You may find the last sentence interesting.
Orthodox science thinks the Canary Islands were inhabited most likely by the Berbers.
After all - where else is there? They won't allow Atlantis as the source of the Guanches.
So, even though they find the results described - still the results will be construed accord-
ing to the orthodox view.
The sequences retrieved show that the Guanches possessed U6b1 lineages that are in the
present day Canarian population, but not in Africans.
In turn, U6b, the phylogenetically closest ancestor found in Africa, is not present in the
Canary Islands.
Comparisons with other populations relate the Guanches with the actual inhabitants of the
Archipelago and with Moroccan Berbers.

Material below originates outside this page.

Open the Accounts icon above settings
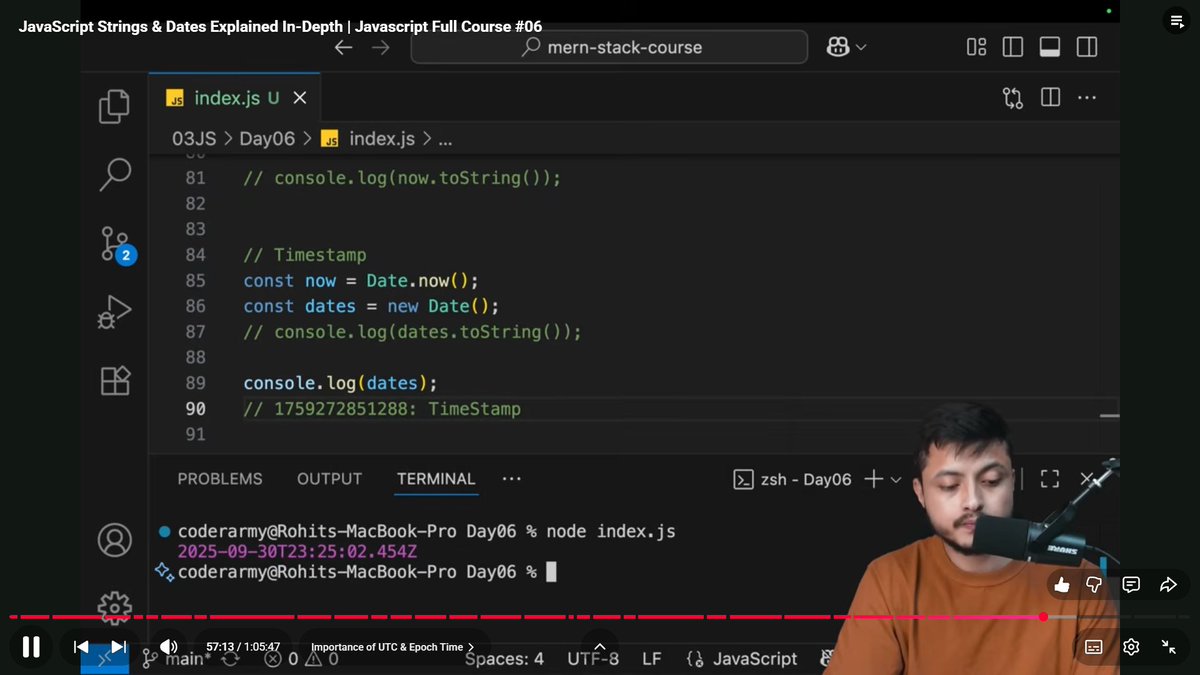click(114, 539)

This shows that, despite the continuous changes
suffered by the population (Spanish colonisation, slave trade), aboriginal mtDNA lineages
constitute a considerable proportion of the Canarian gene pool.
Although the Berbers are the most probable ancestors of the Guanches, it is deduced that
important human movements have reshaped Northwest Africa after the migratory wave to
the Canary Islands.
(
http://www.nature.com/ejhg/journal/v12/n2/pdf/5201075a.pdf)
This little foray into research of mtDNA and the Guanches revealed that the field of mtDNA
research is exciting, growing, not at all "mature", and filled with controversy.
Clearly we should keep our eyes on the field and watch what it produces.
So, while traditional science will not accept Atlantis - we have their bones, the Cro Magnon,
and now it appears that we have their mitochondrial DNA in haplogroup X.